The fact is that thousands of very intelligent people have been trying to solve AI for the last 50 years, and most of them shared your optimism.

Unfortunately, their positions as students and professors at various
universities have forced almost all of them into politically correct
paths, substantially all of which lead nowhere, for otherwise they would
have succeeded long ago. The few mavericks who aren't stuck in a
university (like those on this forum) all lack funding.

Google is actively pursuing AI and has money to spend. If you have seen some of their talks, you know they are pursuing some basic and novel research.

Google to the best of my knowledge is pursuing a some areas of narrow AI. I do not believe they are remotely after AGI.




Perhaps it would be more fruitful to estimate the cost of automating the global economy. I explained my estimate of 10^25 bits of memory, 10^26
OPS, 10^17 bits of software and 10^15 dollars.

You want to replicate the work currently done by 10^10 human brains.
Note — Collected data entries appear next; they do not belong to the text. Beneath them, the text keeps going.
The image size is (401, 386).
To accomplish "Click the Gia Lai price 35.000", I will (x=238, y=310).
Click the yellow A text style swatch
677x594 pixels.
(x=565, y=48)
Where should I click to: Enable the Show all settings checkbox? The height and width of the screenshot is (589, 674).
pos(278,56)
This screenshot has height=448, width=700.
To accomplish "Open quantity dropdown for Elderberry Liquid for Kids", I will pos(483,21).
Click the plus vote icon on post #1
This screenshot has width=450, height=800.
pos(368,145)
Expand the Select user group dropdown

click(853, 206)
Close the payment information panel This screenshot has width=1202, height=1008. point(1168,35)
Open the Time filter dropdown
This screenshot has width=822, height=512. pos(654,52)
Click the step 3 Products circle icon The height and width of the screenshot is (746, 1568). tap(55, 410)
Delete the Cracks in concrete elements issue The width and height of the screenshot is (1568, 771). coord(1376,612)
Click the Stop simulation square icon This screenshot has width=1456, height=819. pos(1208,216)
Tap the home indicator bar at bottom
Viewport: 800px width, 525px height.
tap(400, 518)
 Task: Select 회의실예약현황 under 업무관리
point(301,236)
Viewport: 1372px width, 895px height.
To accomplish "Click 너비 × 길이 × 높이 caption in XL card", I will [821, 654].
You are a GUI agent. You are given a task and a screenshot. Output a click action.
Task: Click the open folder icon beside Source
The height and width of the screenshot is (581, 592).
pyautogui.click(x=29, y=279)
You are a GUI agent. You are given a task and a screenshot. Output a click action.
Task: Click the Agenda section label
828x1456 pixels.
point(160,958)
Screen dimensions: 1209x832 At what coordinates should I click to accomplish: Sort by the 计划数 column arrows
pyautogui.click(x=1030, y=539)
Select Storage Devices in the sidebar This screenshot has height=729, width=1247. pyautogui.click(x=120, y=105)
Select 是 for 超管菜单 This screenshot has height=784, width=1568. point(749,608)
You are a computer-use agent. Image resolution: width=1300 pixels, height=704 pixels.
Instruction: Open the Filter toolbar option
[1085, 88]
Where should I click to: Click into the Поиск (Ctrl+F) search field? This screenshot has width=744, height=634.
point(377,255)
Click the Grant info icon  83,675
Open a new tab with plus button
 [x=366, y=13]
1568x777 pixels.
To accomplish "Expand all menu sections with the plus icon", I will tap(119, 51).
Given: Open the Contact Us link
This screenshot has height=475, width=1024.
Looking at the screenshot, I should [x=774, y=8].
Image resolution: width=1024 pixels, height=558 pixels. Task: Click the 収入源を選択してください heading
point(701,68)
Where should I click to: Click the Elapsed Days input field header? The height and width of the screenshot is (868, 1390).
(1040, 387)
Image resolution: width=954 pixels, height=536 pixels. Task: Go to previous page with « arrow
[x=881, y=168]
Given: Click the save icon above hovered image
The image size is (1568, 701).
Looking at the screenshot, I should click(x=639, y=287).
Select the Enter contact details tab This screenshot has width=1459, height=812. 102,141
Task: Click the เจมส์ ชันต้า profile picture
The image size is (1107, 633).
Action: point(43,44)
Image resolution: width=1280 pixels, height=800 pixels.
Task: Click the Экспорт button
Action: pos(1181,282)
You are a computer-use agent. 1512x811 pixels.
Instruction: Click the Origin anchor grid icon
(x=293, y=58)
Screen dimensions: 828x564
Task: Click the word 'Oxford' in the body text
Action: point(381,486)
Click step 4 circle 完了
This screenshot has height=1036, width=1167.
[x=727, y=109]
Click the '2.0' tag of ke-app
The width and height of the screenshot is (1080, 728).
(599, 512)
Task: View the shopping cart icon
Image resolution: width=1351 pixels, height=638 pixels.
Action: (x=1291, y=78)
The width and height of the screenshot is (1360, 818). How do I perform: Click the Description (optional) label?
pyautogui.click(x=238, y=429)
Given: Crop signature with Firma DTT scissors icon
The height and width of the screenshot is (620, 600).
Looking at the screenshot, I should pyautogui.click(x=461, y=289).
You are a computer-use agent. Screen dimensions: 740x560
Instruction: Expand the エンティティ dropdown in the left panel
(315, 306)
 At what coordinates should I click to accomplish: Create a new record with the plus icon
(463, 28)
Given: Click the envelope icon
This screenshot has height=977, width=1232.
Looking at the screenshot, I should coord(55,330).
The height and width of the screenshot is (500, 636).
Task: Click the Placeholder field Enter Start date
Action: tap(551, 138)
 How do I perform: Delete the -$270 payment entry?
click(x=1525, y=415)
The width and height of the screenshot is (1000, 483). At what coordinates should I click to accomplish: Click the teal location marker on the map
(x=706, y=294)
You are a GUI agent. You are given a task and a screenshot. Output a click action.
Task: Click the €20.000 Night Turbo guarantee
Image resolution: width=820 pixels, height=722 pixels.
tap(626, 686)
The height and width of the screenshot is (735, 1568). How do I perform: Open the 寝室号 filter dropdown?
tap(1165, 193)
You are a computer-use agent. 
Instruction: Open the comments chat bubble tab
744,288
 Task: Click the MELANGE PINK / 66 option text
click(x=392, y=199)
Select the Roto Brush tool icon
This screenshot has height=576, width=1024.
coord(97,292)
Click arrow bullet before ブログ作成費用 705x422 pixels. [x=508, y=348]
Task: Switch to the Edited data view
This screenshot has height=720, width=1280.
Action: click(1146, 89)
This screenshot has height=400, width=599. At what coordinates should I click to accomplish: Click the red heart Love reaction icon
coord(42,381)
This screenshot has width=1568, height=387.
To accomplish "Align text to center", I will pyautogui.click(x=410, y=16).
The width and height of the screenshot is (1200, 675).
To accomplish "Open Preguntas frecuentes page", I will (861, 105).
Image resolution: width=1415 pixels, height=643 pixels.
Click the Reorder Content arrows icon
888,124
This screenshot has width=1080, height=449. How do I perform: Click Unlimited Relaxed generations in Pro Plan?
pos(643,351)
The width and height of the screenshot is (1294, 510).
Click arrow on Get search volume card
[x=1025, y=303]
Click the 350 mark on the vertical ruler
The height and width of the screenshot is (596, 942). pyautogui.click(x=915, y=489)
Hmm. Actually probably only some 10^6 of them at most are doing anything much worth replicating. :-)

A brain has 10^15 synapses. A neuron axon has an information rate of 10 bits per second. As I said, you can argue about these numbers but it doesn't matter much. An order of magnitude error only changes the time to AGI by a few years at the current rate of Moore's Law.

Software is not subject to Moore's Law so its cost will eventually dominate.

So creating software creating software may be a high payoff subtask.

A human brain has about 10^9 bits of knowledge, of which probably 10^7 to 10^8 bits are unique to each individual.

How much of this uniqueness is little more than variations on a much smaller number of themes and/or irrelevant to the task?

That makes 10^17 to 10^18 bits that have to be extracted from human brains and communicated to the AGI.

What for? That seems like a very slow path that would pollute your AGI with countless errors and repetition.

This could be done in code or formal language, although most of it will probably be done in natural language once this capability is developed.

Natural languages are ridiculously slow and ambiguous. There is no way the 10^7 guesstimated unique bits per individual will ever get encoded in natural language anyway (or much of anything else other than its encoding in those brains).

Since we don't know which parts of our knowledge is shared, the most practical approach is to dump all of it and let the AGI remove the redundancies.

Actually, of the knowledge the AGI needs we have pretty good ideas of how much is shared.

This will require a substantial fraction of each person's life time, so it has to be done in non obtrusive ways, such as recording all of your email and conversations (which, of course, all the major free services already do).

What exactly is your goal? Are you attempting to simulate all of humankind? What for when the real thing is up and running? If you want uploads there are more direct possible paths after the AGI has perfected some crucial technologies.




The cost estimate of $10^15 comes by estimating the world GDP ($66 trillion per year in 2006, increasing 5% annually) from now until we have the hardware to support AGI. We have the option to have AGI sooner by paying more. Simple economics suggests we will pay up to what it is worth.

Why believe that the real productive intellectual output of the entire human world is anywhere close to or represented by the world GDP? It is not likely that we need to download the full contents of all human brains including the huge part that is mere variation on human primate programming to effectively meet and exceed this productive intellectual output. I find this method of estimating costs utterly unconvincing.